More than half of these losses occurred inland from the shelter, more than a mile from any coast, the study revealed.  Google Earth image of a healthy forest on the right and a haunted forest with many dead trees on the left

More than half of these losses occurred in the interior of the refuge, more than a kilometer from any coast, the study revealed.  Google Earth image of a healthy forest on the right and a haunted forest with many dead trees on the left

More than half of these losses occurred inland from the shelter, more than a mile from any coast, the study revealed. Google Earth image of a healthy forest on the right and a haunted forest with many dead trees on the left

Alligator River National Wildlife Refuge (pictured) was established in 1984 to protect the area's forested wetlands and the endangered red wolves, red-capped woodpeckers, and other wildlife that call it home.

Alligator River National Wildlife Refuge (pictured) was established in 1984 to protect the area's forested wetlands and the endangered red wolves, red-capped woodpeckers, and other wildlife that call it home.

Alligator River National Wildlife Refuge (pictured) was established in 1984 to protect the area’s forested wetlands and the endangered red wolves, red-capped woodpeckers, and other wildlife that call it home.

Since then, even without any logging or development, the refuge has lost more than 46,950 hectares of forest, or a quarter of its total trees in 1985.

More than half of these losses occurred in the interior of the refuge, more than a kilometer from any coast, the study revealed.

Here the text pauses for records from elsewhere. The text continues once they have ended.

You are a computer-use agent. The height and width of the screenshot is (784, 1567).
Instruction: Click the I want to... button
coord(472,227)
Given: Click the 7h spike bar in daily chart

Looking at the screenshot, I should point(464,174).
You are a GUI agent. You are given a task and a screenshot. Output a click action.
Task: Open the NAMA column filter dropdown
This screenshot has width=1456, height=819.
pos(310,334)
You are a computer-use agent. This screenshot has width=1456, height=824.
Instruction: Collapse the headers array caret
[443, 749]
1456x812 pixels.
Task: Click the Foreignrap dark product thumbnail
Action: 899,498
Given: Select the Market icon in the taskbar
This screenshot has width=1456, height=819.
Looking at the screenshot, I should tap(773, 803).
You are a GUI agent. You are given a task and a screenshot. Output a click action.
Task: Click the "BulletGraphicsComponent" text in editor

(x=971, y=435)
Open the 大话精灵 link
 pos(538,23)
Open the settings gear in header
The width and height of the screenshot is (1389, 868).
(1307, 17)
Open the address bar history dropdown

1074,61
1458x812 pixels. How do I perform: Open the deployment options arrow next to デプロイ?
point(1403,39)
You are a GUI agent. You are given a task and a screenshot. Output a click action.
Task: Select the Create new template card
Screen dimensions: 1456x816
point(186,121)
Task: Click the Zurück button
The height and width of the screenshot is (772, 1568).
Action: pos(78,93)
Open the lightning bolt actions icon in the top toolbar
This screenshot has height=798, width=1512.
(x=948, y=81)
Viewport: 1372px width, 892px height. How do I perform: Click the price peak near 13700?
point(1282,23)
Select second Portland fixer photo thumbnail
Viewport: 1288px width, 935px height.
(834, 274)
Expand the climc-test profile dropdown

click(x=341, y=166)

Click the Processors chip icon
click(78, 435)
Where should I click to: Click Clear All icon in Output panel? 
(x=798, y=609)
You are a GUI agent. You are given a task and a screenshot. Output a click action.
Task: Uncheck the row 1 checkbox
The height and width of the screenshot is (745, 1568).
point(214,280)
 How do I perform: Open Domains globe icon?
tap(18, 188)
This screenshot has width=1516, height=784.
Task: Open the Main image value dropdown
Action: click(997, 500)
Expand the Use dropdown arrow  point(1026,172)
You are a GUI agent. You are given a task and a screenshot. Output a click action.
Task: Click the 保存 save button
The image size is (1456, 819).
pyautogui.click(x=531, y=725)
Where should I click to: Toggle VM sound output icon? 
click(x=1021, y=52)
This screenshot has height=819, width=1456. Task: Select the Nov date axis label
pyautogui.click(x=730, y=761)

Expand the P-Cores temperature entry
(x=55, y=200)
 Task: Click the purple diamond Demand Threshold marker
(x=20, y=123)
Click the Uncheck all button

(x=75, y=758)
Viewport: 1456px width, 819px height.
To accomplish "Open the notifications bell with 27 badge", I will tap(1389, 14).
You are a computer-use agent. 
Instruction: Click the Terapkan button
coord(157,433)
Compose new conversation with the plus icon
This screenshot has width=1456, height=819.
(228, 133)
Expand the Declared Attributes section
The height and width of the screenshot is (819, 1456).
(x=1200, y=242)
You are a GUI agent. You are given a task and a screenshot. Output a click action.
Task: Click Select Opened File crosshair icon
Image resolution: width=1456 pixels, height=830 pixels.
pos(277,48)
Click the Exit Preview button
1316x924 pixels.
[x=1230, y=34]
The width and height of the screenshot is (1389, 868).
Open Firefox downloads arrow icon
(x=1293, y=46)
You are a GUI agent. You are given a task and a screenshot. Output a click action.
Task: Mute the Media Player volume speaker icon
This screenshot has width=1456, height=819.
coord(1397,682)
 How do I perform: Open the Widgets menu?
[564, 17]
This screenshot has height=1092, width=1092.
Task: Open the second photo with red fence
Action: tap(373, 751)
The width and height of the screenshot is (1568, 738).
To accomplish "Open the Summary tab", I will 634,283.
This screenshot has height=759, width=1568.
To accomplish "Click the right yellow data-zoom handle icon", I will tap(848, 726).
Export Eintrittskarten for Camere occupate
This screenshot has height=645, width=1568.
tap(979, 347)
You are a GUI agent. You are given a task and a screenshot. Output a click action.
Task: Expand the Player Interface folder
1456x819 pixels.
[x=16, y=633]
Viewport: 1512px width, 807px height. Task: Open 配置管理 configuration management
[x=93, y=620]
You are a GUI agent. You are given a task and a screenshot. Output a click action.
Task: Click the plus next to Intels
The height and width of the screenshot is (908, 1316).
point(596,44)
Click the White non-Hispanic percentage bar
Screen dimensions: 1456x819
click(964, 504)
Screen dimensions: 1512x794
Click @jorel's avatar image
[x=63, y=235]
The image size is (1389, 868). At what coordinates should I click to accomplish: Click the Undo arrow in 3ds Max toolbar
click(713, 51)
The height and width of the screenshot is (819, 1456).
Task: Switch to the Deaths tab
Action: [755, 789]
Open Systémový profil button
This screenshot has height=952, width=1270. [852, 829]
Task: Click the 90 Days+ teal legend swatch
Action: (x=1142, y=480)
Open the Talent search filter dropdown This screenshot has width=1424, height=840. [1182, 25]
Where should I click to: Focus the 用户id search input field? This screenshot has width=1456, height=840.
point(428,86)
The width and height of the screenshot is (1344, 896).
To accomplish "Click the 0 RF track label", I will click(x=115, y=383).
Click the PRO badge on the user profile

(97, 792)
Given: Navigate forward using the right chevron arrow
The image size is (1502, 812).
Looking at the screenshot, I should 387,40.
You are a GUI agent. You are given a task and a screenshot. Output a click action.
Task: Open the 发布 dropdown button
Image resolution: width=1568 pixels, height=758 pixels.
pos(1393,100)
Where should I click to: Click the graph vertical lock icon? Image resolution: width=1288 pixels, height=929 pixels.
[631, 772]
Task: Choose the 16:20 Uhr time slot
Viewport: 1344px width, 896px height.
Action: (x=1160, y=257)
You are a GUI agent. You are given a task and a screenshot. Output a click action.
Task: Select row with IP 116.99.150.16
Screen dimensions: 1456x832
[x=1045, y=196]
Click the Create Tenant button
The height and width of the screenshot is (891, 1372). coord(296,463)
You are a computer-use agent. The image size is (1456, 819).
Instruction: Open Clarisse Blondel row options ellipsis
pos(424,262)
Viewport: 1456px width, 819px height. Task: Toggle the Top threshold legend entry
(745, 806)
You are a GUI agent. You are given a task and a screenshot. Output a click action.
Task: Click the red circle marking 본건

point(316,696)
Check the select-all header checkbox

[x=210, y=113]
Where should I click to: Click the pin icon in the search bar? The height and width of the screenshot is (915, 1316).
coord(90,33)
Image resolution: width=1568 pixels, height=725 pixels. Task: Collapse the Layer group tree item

“It’s not just the bangs that get wetter,” said Ury.

Of the more than 21,000 hectares of haunted forests that emerged between 1985 and 2019, the most notable was in 2012.

This area was hit by a five-year extreme drought and battered by Hurricane Irene in 2011, which landed a six-foot wave of seawater.

“Because of its geological location, North Carolina is just ahead of other coastal areas in terms of how far sea level rise has progressed,” Ury said.

Lessons learned here can help manage similar transitions in other places or point out areas that are likely to be vulnerable in the future.